Foto: Khalid Albaih

Dinâmicas transnacionais em tempos de Internet: jovens, mobilização e apropriação do Facebook na Colômbia e no Brasil

No caso da Mane, seu modo de operação se estruturou com base na existência de grandes mesas universitárias locais, em um comitê operacional, em um corpo nacional de porta-vozes e nas comissões acadêmicas de direitos humanos e comunicações. No caso de Ocupa Sampa, as comissões eram mais numerosas e variáveis. No âmbito de nossa pesquisa identificamos as seguintes: de alimentação, de ação direta, jurídica, de infraestrutura, de lixo, de segurança, de recepção, de programação, de restauração, de movimentos sociais, de crianças no acampamento e de comunicação, tendo sido possível a existência de outras comissões, dada a sua emergência, muitas vezes pragmática (segundo circunstâncias e necessidades específicas) e transitória (cuja duração depende de necessidades específicas e mutantes​​). Sem entrar em detalhes sobre cada uma delas, cabe assinalar que a única comissão presente em ambos os casos em caráter permanente, foi a de comunicação. Como em outros movimentos contemporâneos a comunicação está no centro das atividades10, com interligação estreita entre a ação on-line e off-line.

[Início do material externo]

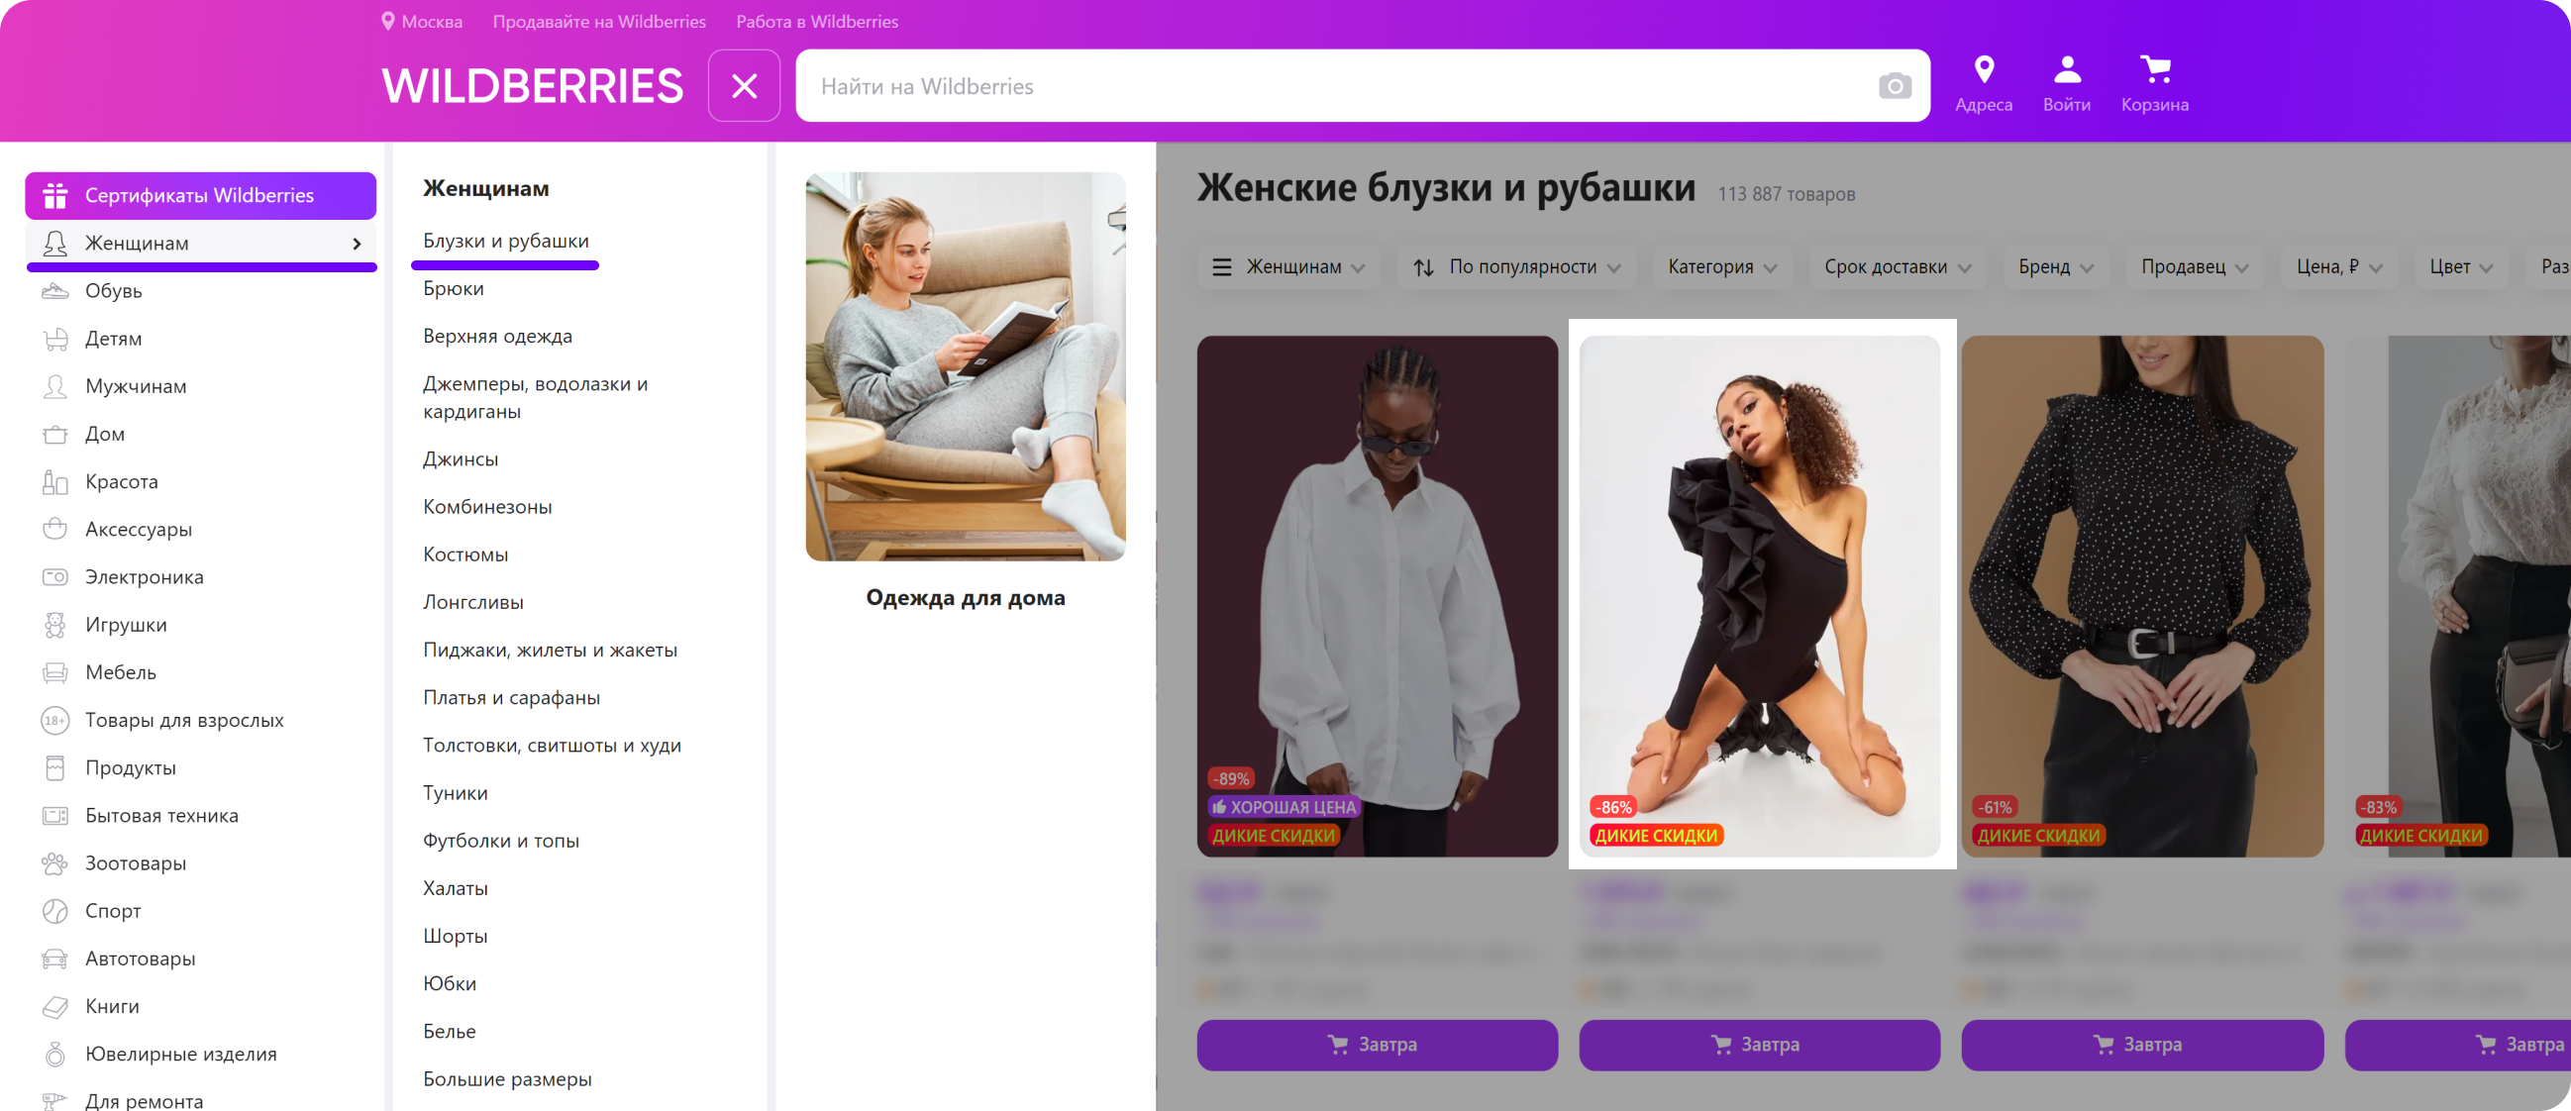Click the Завтра delivery button under first product

1377,1045
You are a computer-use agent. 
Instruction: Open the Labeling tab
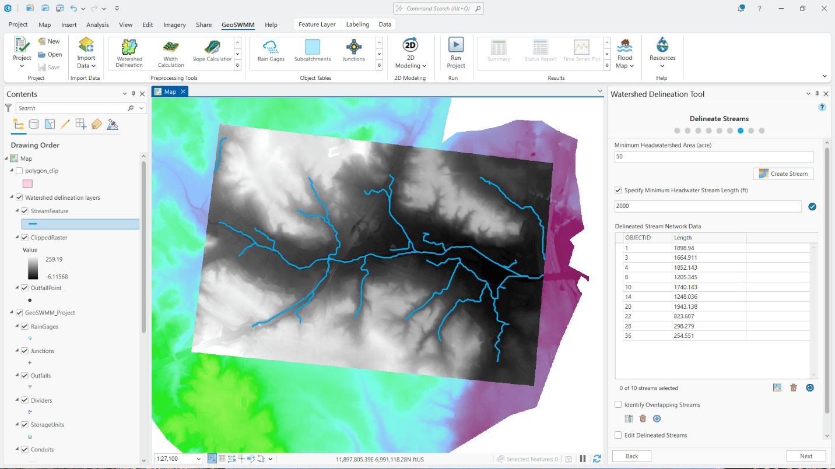357,24
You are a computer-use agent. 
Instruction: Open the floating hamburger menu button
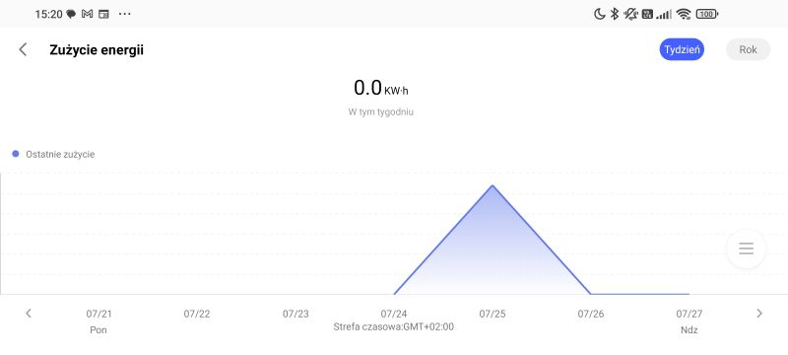point(746,249)
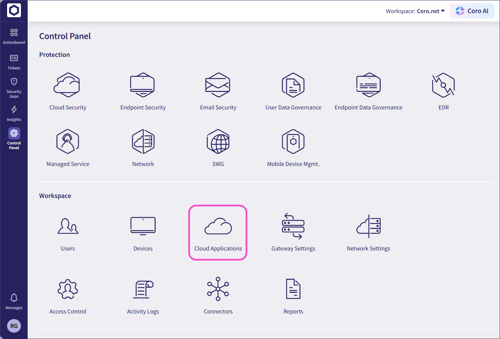Click the Cloud Applications icon

click(218, 226)
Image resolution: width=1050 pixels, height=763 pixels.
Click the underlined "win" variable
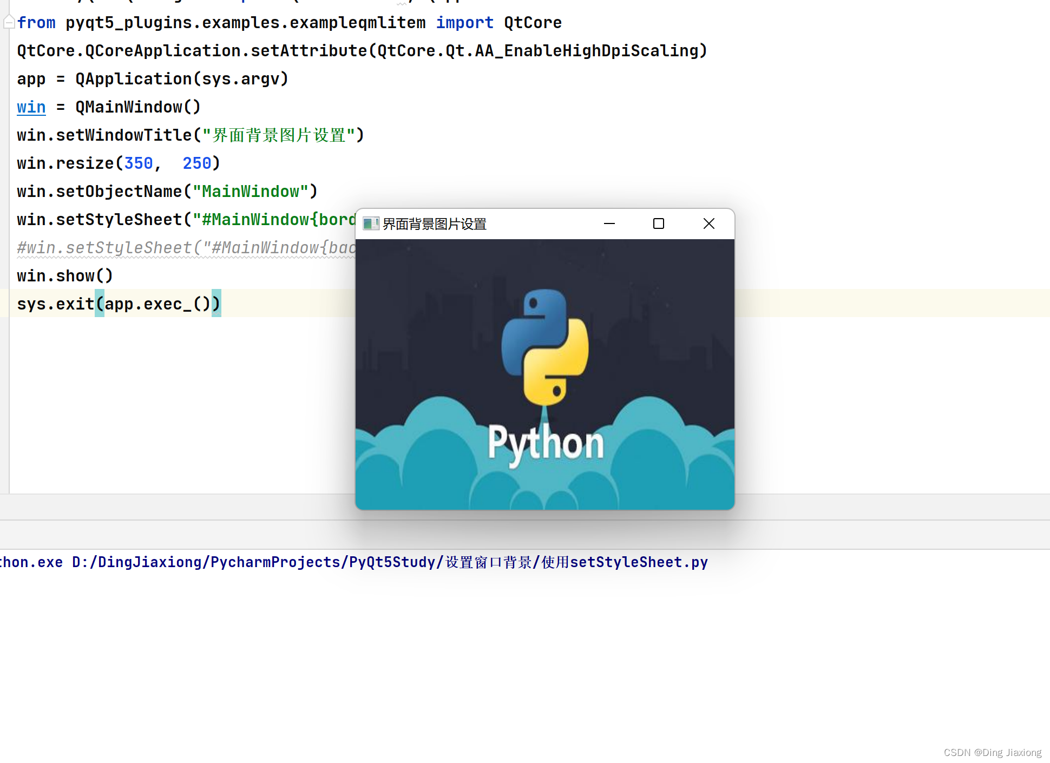[x=31, y=107]
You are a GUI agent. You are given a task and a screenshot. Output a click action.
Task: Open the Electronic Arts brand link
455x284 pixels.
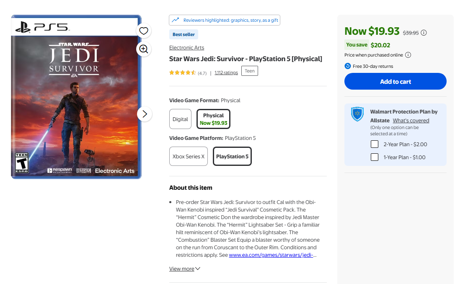point(186,48)
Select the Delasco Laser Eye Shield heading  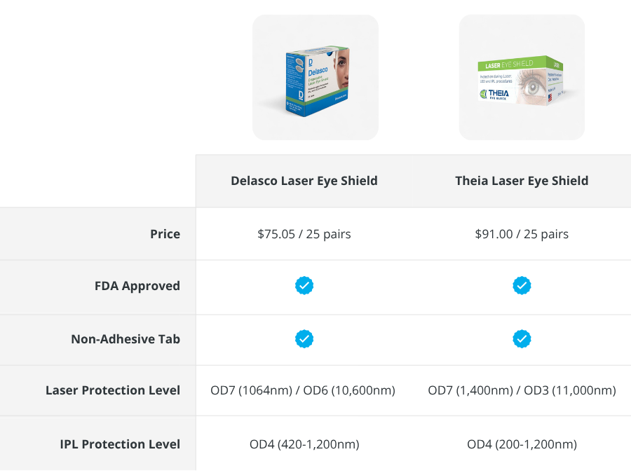coord(304,181)
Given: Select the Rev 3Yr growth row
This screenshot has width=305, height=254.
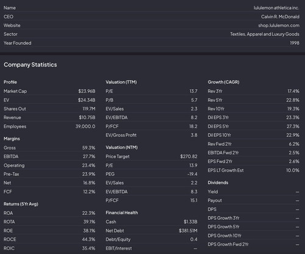Looking at the screenshot, I should click(x=253, y=91).
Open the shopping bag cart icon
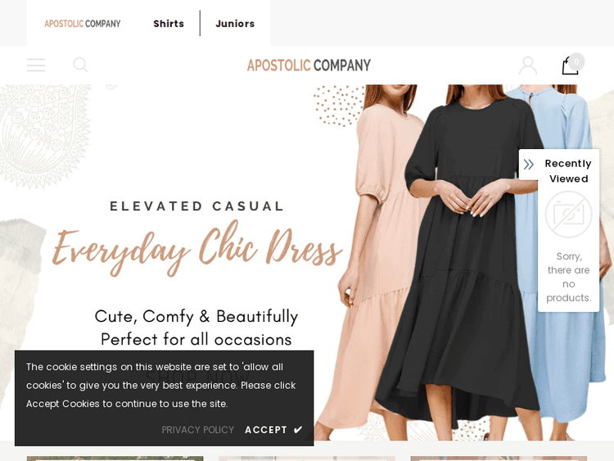 (x=570, y=66)
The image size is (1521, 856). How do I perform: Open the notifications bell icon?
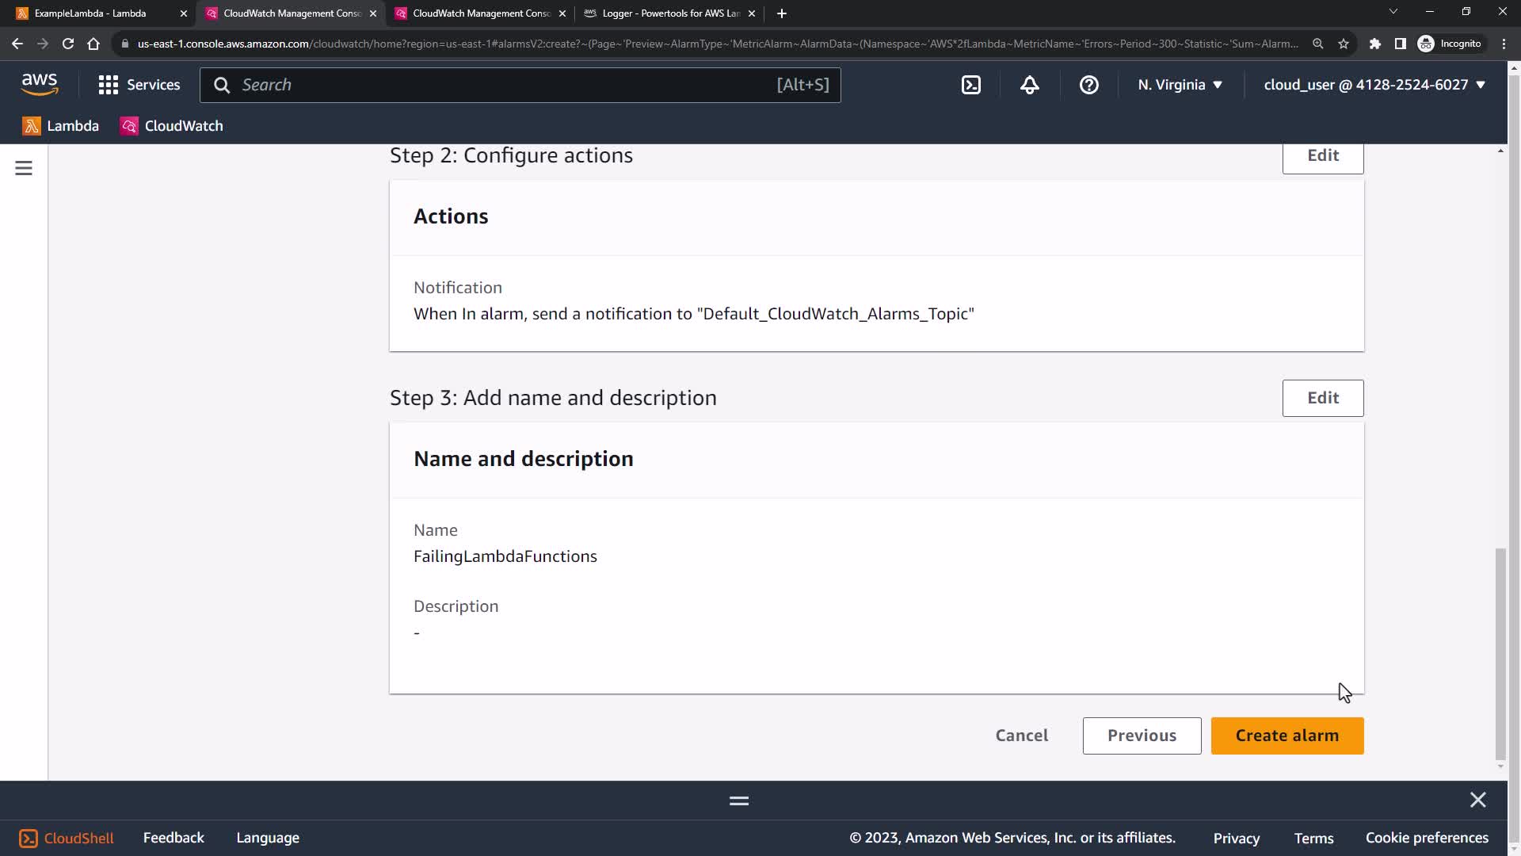pyautogui.click(x=1030, y=85)
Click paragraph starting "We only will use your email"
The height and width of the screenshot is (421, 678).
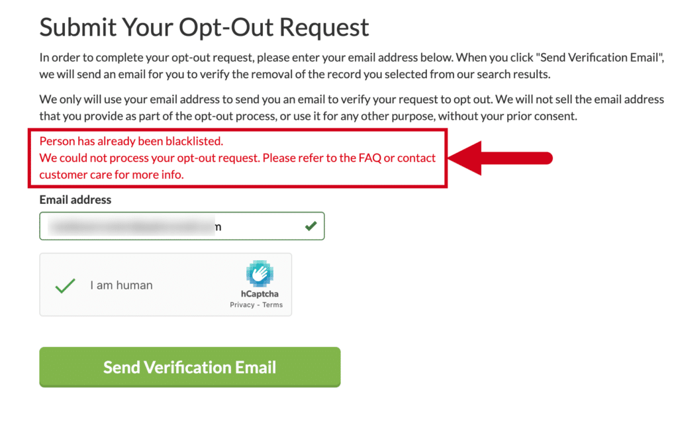[352, 108]
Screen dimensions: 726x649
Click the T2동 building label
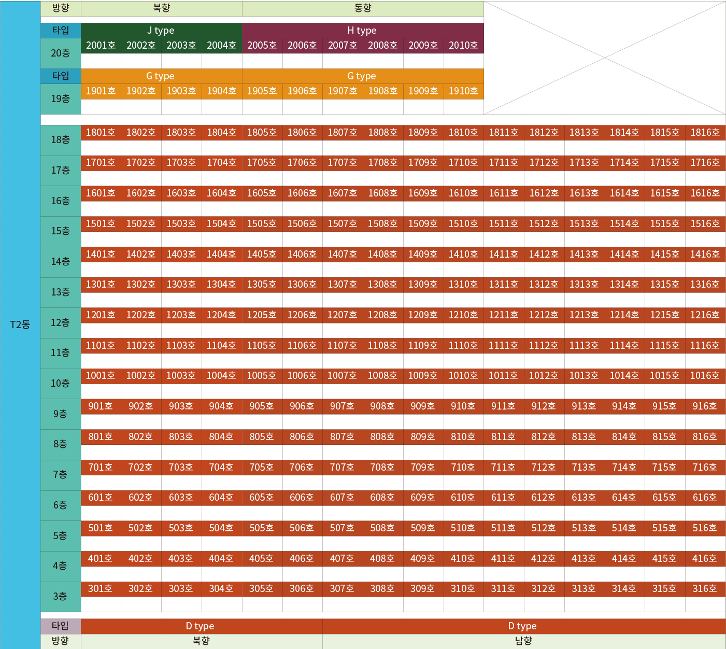tap(20, 325)
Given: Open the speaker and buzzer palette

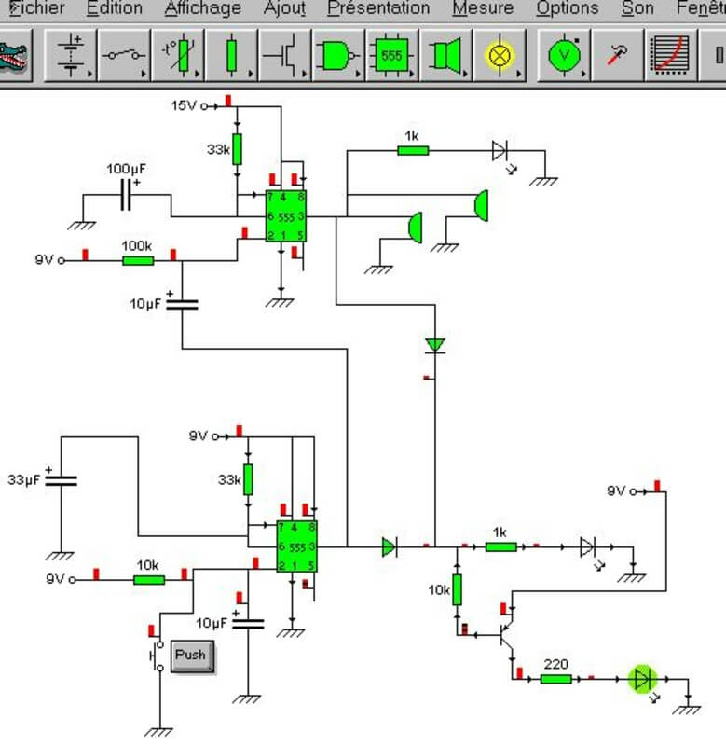Looking at the screenshot, I should 445,56.
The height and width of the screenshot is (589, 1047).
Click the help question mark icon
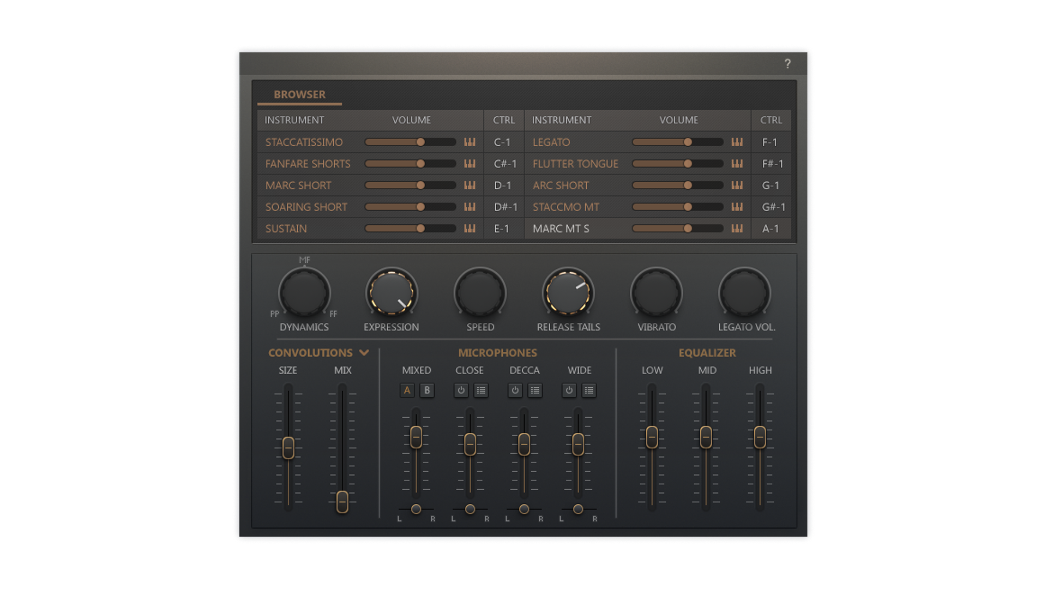click(787, 64)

Este modo de funcionamento, que tende a uma organização não hierárquica, mas horizontal, não está isento de conflitos e tensões internas, devido, entre outras causas, à coexistência de posicionamentos e orientações distintas dentro de cada movimento e à confluência e persistência de modelos clássicos, convencionais e até mesmo partidários, que se expressaram em diferentes momentos e diferentes graus em cada um dos movimentos estudados. Vejamos, através de trechos de entrevistas, alguns dos elementos relativos a questões que foram fonte de divergências, e que, além dos conflitos internos que podem estar mostrando, são especialmente indicadores de questões não resolvidas no centro da dinâmica destes e de outros movimentos contemporâneos, em relação à comunicação para contestar o poder e à contestação do poder da comunicação.

(…) pelos perfis do Twitter de diferentes porta-vozes e (Jaime)11 tem infinidade de seguidores, (Simon)12 tem milhares, esse menino tem por volta dos 30.000 seguidores no Twitter (…), bem impressionante é a manipulação que, especialmente eles dois, fizeram das suas contas no Twitter e no Facebook, (Simon) não passa um dia sem colocar pelo menos três Tweets e isso, digamos, em algum momento trouxe vantagens e em alguns aspectos trouxe sérias desvantagens. Porque o problema é quando você começa a Twittear para (questões partidárias) (…) e isso (…) de uma forma ou outra faz com que se tensione um pouco o ambiente, porque você sabe que você está falando para 30.000 ou 40.000 pessoas e, pois, não estão falando sobre o que é relativo ao grêmio (…). (Lina, uma jovem ativista da Mane).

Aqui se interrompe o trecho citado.